§ Text extract:
Keith V. Rockey, Chicago, Ill., argued for appellant Novicky.

James W. Gould, Morgan, Finnegan, Pine, Foley & Lee, New York City, argued for appellee Syntec. With him on the brief were Joseph A. DeGirolamo of New York City, of counsel, and Holland C. Capper, Holland C. Capper, Ltd., Chicago, Ill., of counsel.

Before DAVIS, Circuit Judge, NICHOLS, Senior Circuit Judge, and BALDWIN, Circuit Judge.

PER CURIAM.


This case is back on remand from the Supreme Court. Our original opinion issued on October 3, 1984, 745 F.2d 1423, 223 USPQ 695, and we shall not restate its contents. Novicky filed a petition for certiorari, mainly relating to the effect we gave to the Illinois state judgment. On March 18, 1985 the Supreme Court granted certiorari, vacated our judgment, and remanded the case "for further consideration in light of Marrese v. American Academy of Orthopaedic Surgeons, 470 U.S. [----, 105 S. Ct. 1327, 84 L. Ed. 2d 274] (1985)." --- U.S. ----, 105 S. Ct. 1740, 84 L. Ed. 2d 807. We asked Novicky and Syntex for supplemental briefs on the single question of the effect of Marrese on our prior decision in this case. Those briefs have been filed and the case is now ready again for disposition.

We are not certain whether the Supreme Court vacated our entire judgment (including those portions as to which certiorari was not sought). See O'Connor v. Donaldson, 422 U.S. 563, 577 n. 12, 95 S. Ct. 2486, 2495 n. 12, 45 L. Ed. 2d 396 (1975). Because such a full vacation may have occurred, we now reinstate, without more, the parts of our opinion and judgment (a) remanding to the District Court the question of Syntex's title to the '483 and '983 patents (the "private patents"), (b) reversing the District Court's dismissal of Novicky's counterclaim for fraud and unjust enrichment regarding those patents, (c) affirming the District Court's judgment that Novicky misappropriated Syntex's trade secrets, (d) reversing the District Court's final injunction and remanding for further consideration of the duration and terms of that injunction in accordance with our opinion of October 3, 1984, and (e) affirming the denial of Novicky's motion to remand the state action back to the state court. Those parts of our prior judgment and opinion have nothing to do with the Supreme Court's Marrese decision and opinion, and are in no way affected by either.

The Supreme Court's Marrese decision, --- U.S. ----, 105 S. Ct. 1327, 84 L. Ed. 2d 274, does relate to our holding that the state courts' decision that Tsuetaki (now Syntex) owns the "non-private" patents is entitled to preclusive effect in the present federal case. See 745 F.2d at 1431-33, 223 USPQ at 701-702. Accordingly, we have reexamined that conclusion in the light of the Marrese holding that, where a prior state court judgment is involved in a federal suit, federal courts should apply the state's preclusion rules on issues of res judicata.

§ Tasks to complete:
[1] According to the court opinion, on what date did the Supreme Court grant certiorari?
[2] Render this sentence from the court opinion in Spanish: "Those briefs have been filed and the case is now ready again for disposition."
[3] Write out the stretch of the court opinion from "Keith V. Rockey, Chicago, Ill., argued" through "BALDWIN, Circuit Judge.".
The records are not needed for anything here.

§ Material supplied:
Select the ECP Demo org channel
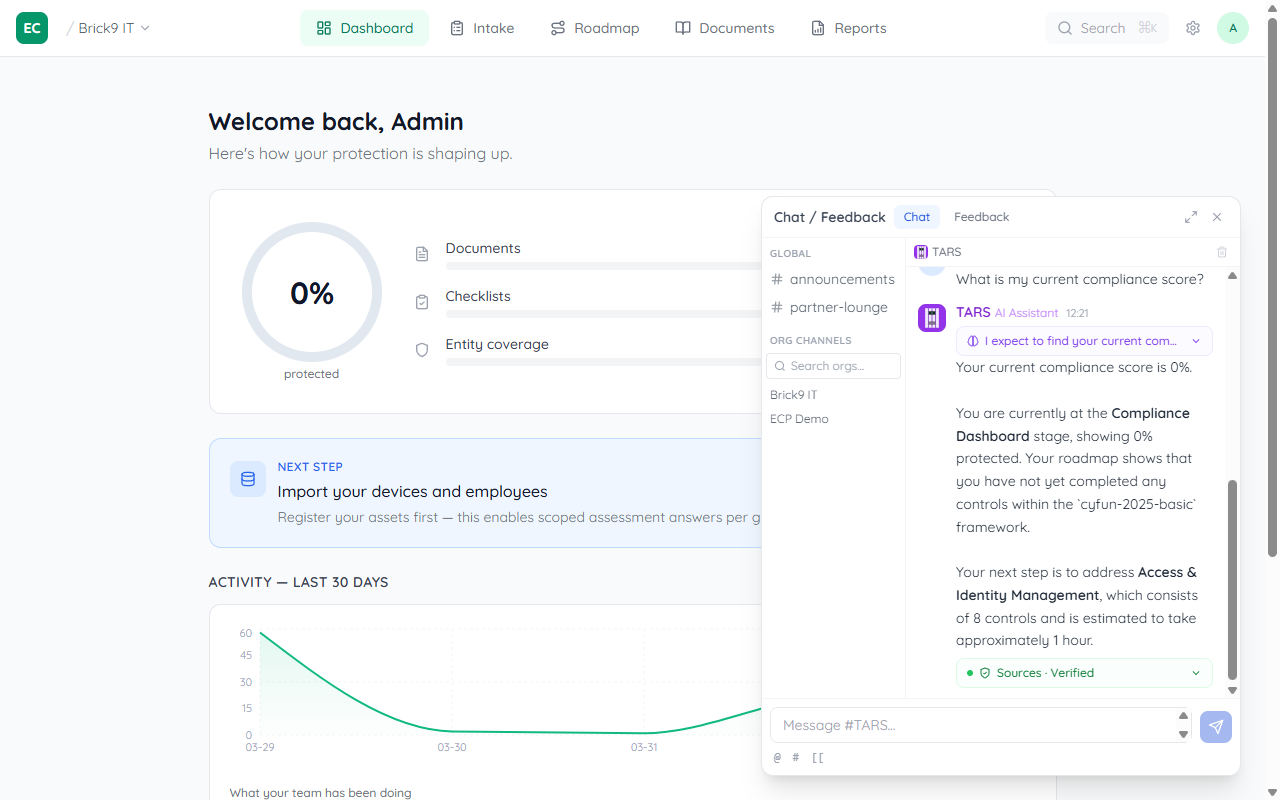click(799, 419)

...

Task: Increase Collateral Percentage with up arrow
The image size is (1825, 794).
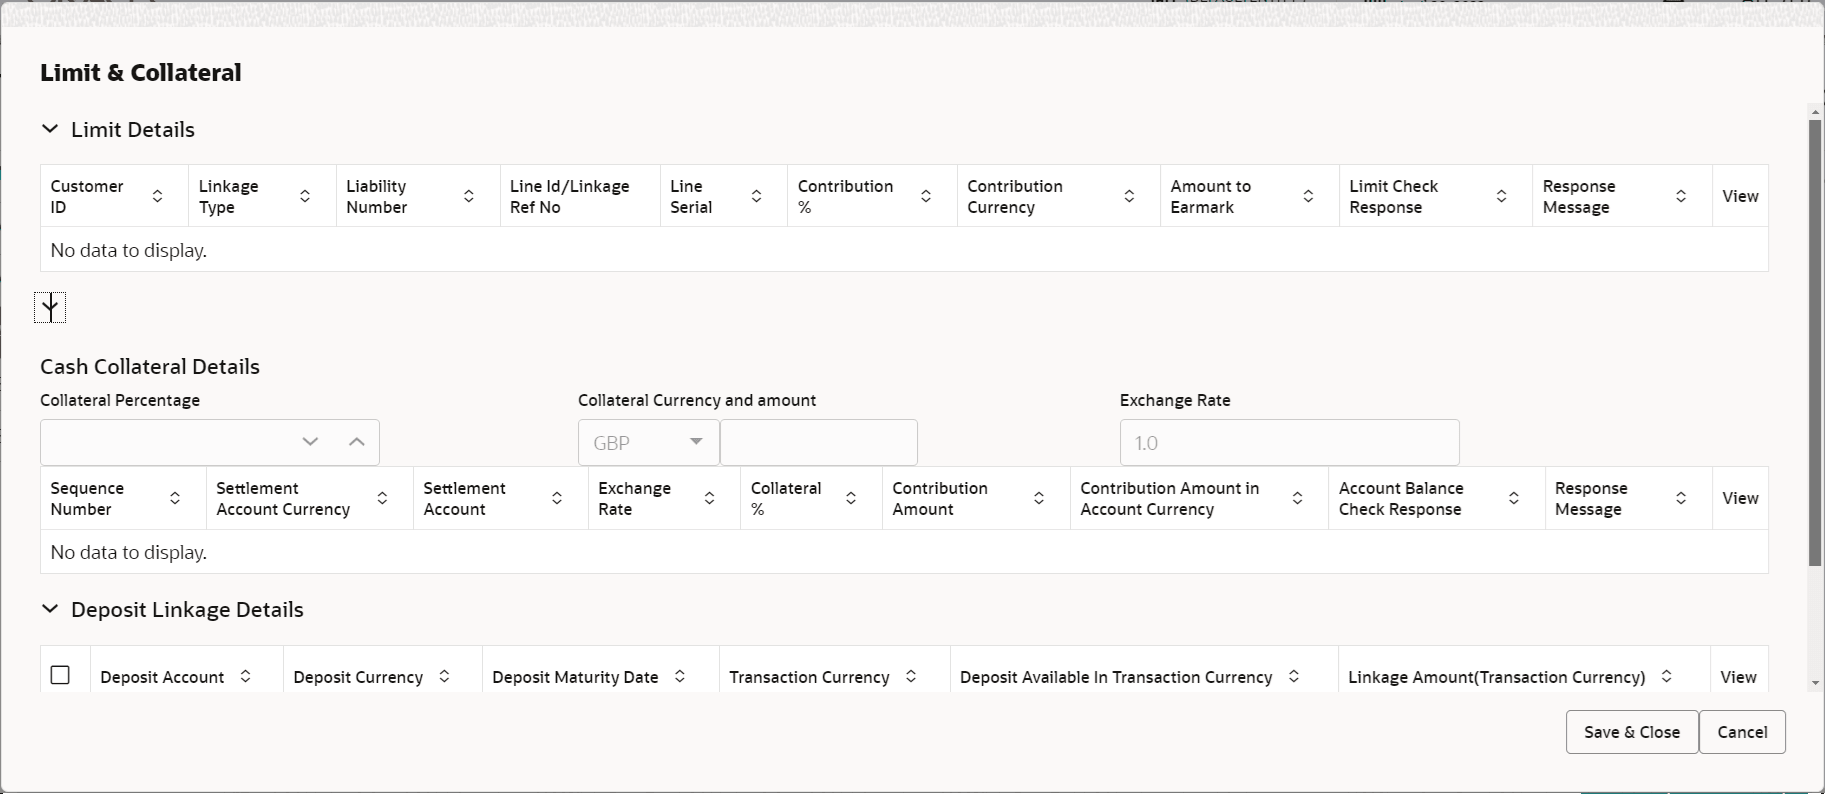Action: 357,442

---

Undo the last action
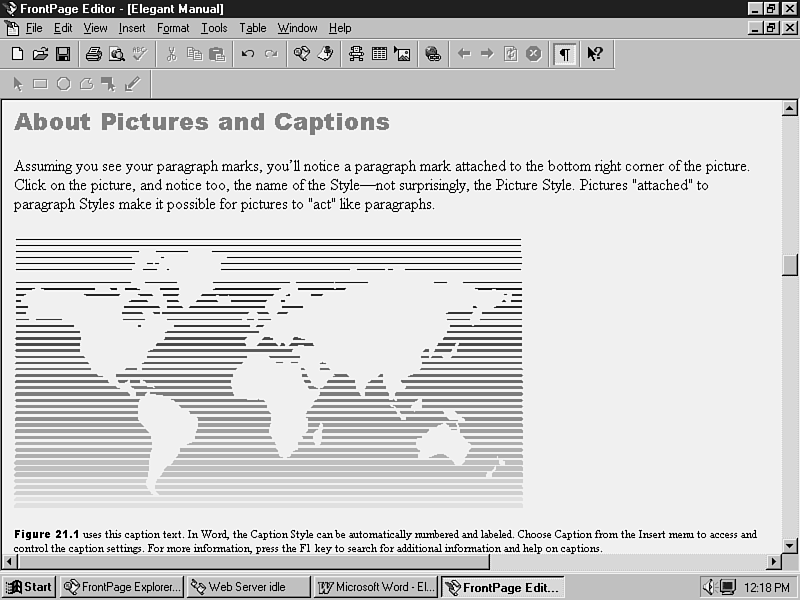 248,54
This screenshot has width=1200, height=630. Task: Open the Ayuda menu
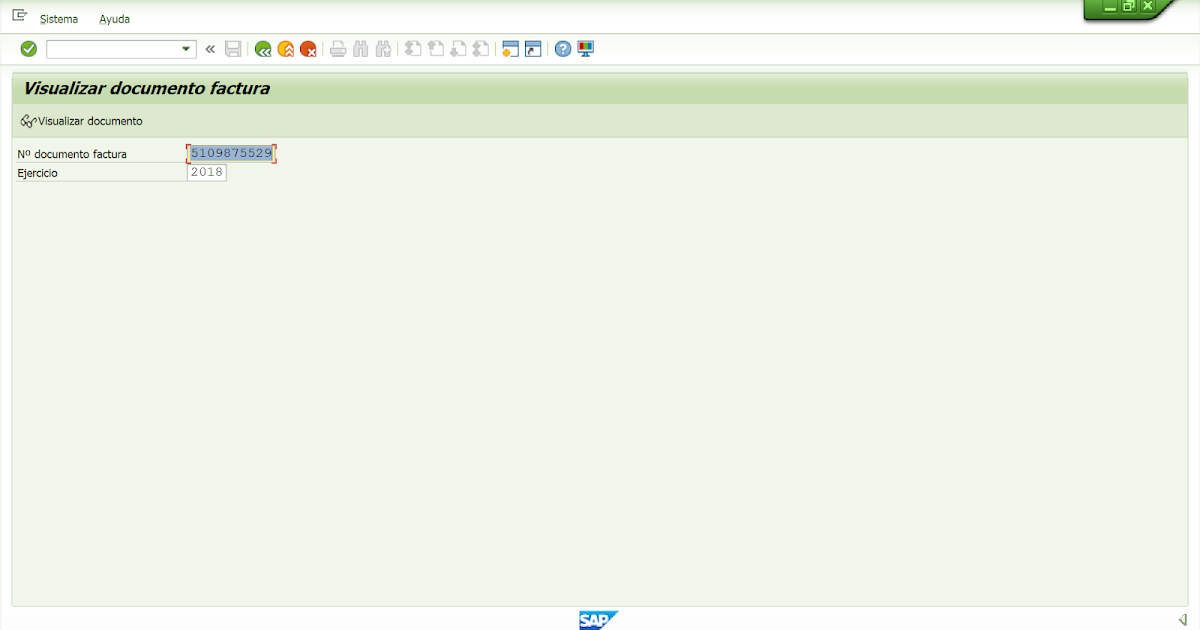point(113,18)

§ Answers to the tasks:
[1] March 18, 1985

[2] Esos escritos ya se han presentado y el caso está nuevamente listo para su resolución.

[3]
Keith V. Rockey, Chicago, Ill., argued for appellant Novicky.

James W. Gould, Morgan, Finnegan, Pine, Foley & Lee, New York City, argued for appellee Syntec. With him on the brief were Joseph A. DeGirolamo of New York City, of counsel, and Holland C. Capper, Holland C. Capper, Ltd., Chicago, Ill., of counsel.

Before DAVIS, Circuit Judge, NICHOLS, Senior Circuit Judge, and BALDWIN, Circuit Judge.